* _What to do_:
1/ For the post about Upwork badges, say whether each statement agrees with it, answering yes or no and quoting the deciding words. (a) The invitation email came from notifications@talentservices.upwork.com. (b) The author thinks Top Rated Plus is the best-looking badge name. (c) Freelancer B's smallest gig is $3,000.
2/ Write the next part of the post about Upwork badges, picking up right after its final sentence.

* _Extract to read_:

○ ○ ○ ○ ○ ○ ○

- by Dr. Mike
On January 14th, 2025, I received a strange email from Upwork that I first subjected being a hoax: “Upwork’s Expert-Vetted Talent Badge: Interview Invitation.” As I hadn’t done many gigs there for a year, it raised my suspicion.
Yet, I opened the email… and it turned out to be legit! It came from notifications@talentservices.upwork.com and the person sending it was easy to find on LinkedIn. I could receive the most “honored” title, since according to the email “Expert-Vetted is the highest-tier badge on Upwork.”
A perfectly legit invitation from Upwork’s staff.
Right.
I wasn’t very enthusiastic. Long long looooong ago I’ve been saying that the badges don’t make much sense and that Top Rated remains by far the most prestige badge that clients can understand!
The badges, in their simplicity, are ranked as:
- Expert-Vetted: Qualifications seem to vary
- Top Rated Plus: More earnings than Top Rated freelancers
- Top Rated: About $1,000 every half a year or so
- Rising Talent: Spend a few Connects to apply for gigs without any need to complete a single gig!
Now, which of these names looks good? Only Top Rated, in my opinion. That additional Plus makes it look borderline funny. Several of my freelancer friends tell me that once they got promoted from Top Rated to Top Rated Plus, their profile views dropped! Hahaha, how’s that for a prize for “progressing” in the Upwork’s ladder of badges?
The funniest thing is, that freelancers A and B in the same industry category could have entirely different badges, rates, and overall outlook. Freelancer A could be an Expert-Vetted talent with a $15 hourly rate who worked her way through loads of small projects just to earn the badge. A hundred peanut jobs worth a few hundred bucks each.
Freelancer B could be “only” Top Rated with an hourly rate of $200, a bit like me, the smallest gig being $3,000. Now, which one looks more competent to you?

○ ○ ○ ○ ○ ○ ○

* _Data records_:
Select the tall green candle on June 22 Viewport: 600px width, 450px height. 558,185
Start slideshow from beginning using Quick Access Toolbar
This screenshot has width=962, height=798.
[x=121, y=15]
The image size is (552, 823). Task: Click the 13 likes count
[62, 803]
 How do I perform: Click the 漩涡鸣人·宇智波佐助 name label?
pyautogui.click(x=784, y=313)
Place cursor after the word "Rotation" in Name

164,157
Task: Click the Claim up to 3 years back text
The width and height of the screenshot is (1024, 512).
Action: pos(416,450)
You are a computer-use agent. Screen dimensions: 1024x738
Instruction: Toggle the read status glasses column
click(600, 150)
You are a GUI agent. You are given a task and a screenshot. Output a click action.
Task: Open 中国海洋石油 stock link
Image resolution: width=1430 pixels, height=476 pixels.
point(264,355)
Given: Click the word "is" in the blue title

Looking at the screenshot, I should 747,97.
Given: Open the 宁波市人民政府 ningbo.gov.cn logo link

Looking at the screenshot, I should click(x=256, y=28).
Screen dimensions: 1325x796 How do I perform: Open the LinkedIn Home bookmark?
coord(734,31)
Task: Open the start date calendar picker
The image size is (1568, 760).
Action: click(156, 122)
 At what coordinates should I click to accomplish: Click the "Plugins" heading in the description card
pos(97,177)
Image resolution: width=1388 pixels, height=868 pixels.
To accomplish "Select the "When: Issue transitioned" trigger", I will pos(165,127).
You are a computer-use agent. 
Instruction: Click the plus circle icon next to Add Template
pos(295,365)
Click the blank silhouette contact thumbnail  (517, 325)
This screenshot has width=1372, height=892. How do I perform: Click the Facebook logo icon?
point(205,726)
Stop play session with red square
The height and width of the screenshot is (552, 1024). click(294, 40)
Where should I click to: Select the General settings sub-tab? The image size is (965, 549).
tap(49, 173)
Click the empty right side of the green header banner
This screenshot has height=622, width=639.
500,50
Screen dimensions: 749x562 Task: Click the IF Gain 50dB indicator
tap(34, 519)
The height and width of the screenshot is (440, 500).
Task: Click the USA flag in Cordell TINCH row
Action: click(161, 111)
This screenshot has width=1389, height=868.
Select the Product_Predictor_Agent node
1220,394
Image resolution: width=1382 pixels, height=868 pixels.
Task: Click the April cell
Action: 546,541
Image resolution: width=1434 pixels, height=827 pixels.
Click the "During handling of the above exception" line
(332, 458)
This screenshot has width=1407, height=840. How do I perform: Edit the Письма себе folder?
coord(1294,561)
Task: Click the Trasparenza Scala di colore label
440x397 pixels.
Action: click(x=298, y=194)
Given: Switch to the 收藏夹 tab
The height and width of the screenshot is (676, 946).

○ ○ ○ ○ ○ ○ ○

* _Outputs for the tasks_:
1/
(a) Yes: "It came from notifications@talentservices.upwork.com"
(b) No: "Only Top Rated, in my opinion. That additional Plus makes it look borderline funny."
(c) Yes: "the smallest gig being $3,000"

2/
Let me give you six strong reasons why Expert-Vetted on Upwork doesn’t make much sense from a freelancer’s business point of view. It’s all about how you market yourself on the platform. Plus one more thing.
1. Let badgers be!
First (and most importantly): Leave badgers alone! They are perfectly nice animals that don’t need any of this mockery! (Honey badger might be an exception, though, hahah.)
Then there’s this thing called ‘badgering’ which is also related, but let’s not get stuck with these nuances. My point is, that the way Upwork has implemented its badges is somehow related to both topics I just raised. 😉
Honey badger is badgering.
The picture is unrelated. Thanks, DALL-E.
Let’s try to get to the point now.
2. Clients don’t get it
The only thing any freelance platform does for freelancers is that it connects us freelancers with new clients. Old clients don’t care what badges we have, and new clients don’t understand what badges are out there, which one is the best, and whether Rising Talent is, in fact, better than Expert-Vetted!
I’m not joking here! I asked several Expert-Vetted and Top Rated Plus freelancer friends to check with their clients if they noticed their badges. All four of those friends reported that the clients had no clue! Either they didn’t pay any attention to the badges in general (common), they didn’t know how the badges were ranked (more common), or they simply didn’t care if someone had a badge or not (most common)!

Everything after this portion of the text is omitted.